According to some experts, current research may make MDMA totally legal in as few as 5 years…
Even as MDMA—commonly referred to as ecstasy and molly—was criminalized and made illegal by various governments in the 1970s and 1980s, mental health experts fought for its continued use in studies and academic settings.
In one famous case, Harvard psychiatrist Lester Grinspoon sued the DEA for ignoring MDMA’s potential medical uses and for classifying it as a Schedule I drug even though the judge who presided over the DEA hearings recommended that it be a Schedule III drug.

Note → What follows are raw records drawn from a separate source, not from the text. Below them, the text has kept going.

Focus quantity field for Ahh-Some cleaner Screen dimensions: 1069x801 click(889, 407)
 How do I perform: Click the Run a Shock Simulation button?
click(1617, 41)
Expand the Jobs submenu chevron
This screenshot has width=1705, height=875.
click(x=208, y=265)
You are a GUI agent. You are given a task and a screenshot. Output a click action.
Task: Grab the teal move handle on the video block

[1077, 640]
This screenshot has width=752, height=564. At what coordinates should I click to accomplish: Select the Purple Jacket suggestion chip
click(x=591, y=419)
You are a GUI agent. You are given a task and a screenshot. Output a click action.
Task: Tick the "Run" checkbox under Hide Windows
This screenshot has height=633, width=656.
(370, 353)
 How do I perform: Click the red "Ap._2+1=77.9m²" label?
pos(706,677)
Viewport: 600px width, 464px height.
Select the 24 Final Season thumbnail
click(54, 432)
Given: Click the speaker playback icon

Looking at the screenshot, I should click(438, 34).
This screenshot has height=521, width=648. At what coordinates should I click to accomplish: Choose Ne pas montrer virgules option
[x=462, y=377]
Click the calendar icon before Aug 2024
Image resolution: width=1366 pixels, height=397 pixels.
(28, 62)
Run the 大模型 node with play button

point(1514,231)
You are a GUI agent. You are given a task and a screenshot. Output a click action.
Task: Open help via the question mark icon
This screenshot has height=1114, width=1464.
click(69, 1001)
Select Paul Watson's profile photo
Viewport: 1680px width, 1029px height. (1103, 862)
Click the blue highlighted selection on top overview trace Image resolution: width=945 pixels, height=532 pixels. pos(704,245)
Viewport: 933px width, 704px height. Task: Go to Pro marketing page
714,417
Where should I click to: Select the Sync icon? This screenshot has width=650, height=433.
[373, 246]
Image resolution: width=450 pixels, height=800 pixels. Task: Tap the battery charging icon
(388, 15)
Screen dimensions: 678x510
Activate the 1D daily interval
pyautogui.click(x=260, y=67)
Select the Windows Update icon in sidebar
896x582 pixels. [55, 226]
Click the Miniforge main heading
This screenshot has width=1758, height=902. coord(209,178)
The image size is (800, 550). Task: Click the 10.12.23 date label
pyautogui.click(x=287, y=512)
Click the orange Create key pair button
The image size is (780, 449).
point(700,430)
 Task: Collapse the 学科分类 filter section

Grinspoon was successful in court, but the DEA administrator John C. Lawn reclassified MDMA as a Schedule I drug less than a month later, citing that documented cases of the positive therapeutic effects of MDMA usage were not published in medical journals.
Now, researchers at the Multidisciplinary Association for Psychedelic Studies (MAPS) are trying to change way people look at MDMA.
In their work, the scientists have paired MDMA with psychotherapy to help treat the lasting effects of PTSD. This non-traditional therapy has shown success rates while simultaneously providing patients with an alternative to prescription drugs and the risk of becoming dependent on them.